Chris Blackhurst on the South-east's biggest cash cow
Mark McCormack and Jennifer Page are not the only people cashing in on Peter Mandelson's great millennium extravaganza. Building firms, architects and other advisers stand to make millions of pounds in fees from the part-publicly-funded celebration at Greenwich.

Now under the control of Mr Mandelson, the Minister without Portfolio, the exhibition represents a bonanza for the construction industry. But despite the fact that pounds 400m from the National Lottery will be poured into the event, officials are loath to discuss who will get what to build it. One Millennium Commission offical said that such details were commercially sensitive. When it was put to him that the pounds 400m was technically taxpayers' money and people therefore had a right to know, he argued that the money had ceased to belong to the taxpayers when they bought a lottery ticket.

The twitchiness has been heightened by the controversy over the pounds 9m success fee payable to Mr McCormack if the sports and sponsorship agent secures pounds 150m in private-sector backing. Labour MPs are furious at the contract with this controversial figure who is able to make or break sporting events by withholding his star performers.

They are also annoyed at the pounds 500,000 pay package for Ms Page, head of the company putting the exhibition together.

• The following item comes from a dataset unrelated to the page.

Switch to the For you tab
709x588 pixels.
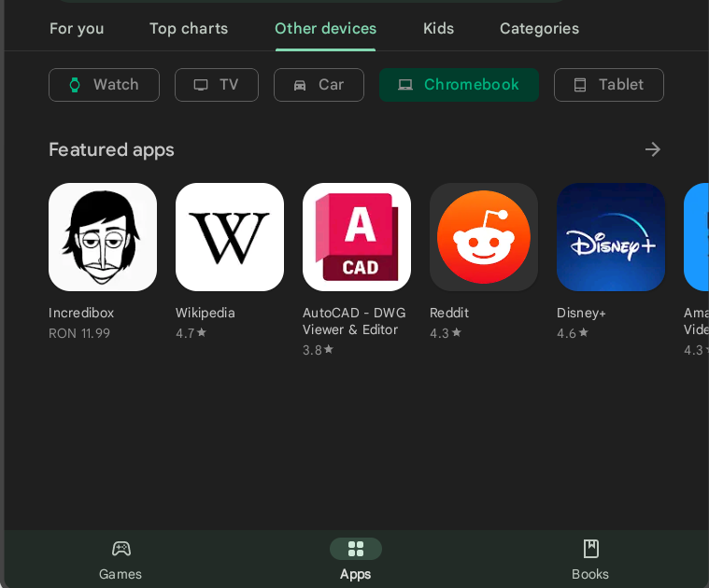point(77,29)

Eric Sorenson, chief executive of the Millennium Commission, has a salary package worth pounds 400,000.

These sums, though, are peanuts compared with the deals of some of the companies involved.

British Gas sold the site, a former gasworks on the Greenwich peninsula on the Thames, to English Partnerships, the government industrial reclamation agency, for pounds 20m. British Gas still owns much of the surrounding land, the value of which will receive a huge boost if the exhibition is a lasting success. The job of decontaminating the site has gone to a firm called Nuttalls, for a fee believed to be about pounds 10m. Laing and Robert McAlpine, the two giant building firms, have a contract worth pounds 150m to develop the site and erect the Millennium dome. The profit element is not disclosed but industry sources say it typically falls between 13 and 20 per cent.

Watsons Steel, a Bolton-based firm, has an pounds 11m contract to supply the steel and steel-cabling for the dome. Koch Hightex, a German company, won the order worth pounds 7m to supply the fabric for the dome's shell. The piling contract has been awarded to Keller Ground Engineering of Coventry for pounds 1.5m.

Still to be decided is which firm is to lay the foundations. A shortlist of British contenders has been drawn up by the organisers.

Plans for the pounds 250m dome are being drawn up by the Richard Rogers Partnership, the architectural firm headed by Lord Rogers, a close friend of Tony Blair. He is thought to be receiving between 3 and 4 per cent of the value of the new building.

Following the disclosure in the Independent on Sunday of the possible scale of Lord Rogers's fee and the prominent role that Mr Blair has played in arguing for the project to go ahead, questions have been asked at Westminster.

Alex Salmond, the Scottish Nationalist MP, has tabled a question demanding to know the exact size of Lord Rogers's fee. MPs from Scotland, the North and the Midlands are particularly angry that the fruits of the millennium celebration and the new jobs it creates will be largely enjoyed by firms in the South-east of England.

The architects are working closely with Buro Happold, a firm of structural engineers. Imagination, another specialist consultancy, had the design brief but has completed its work for the time being.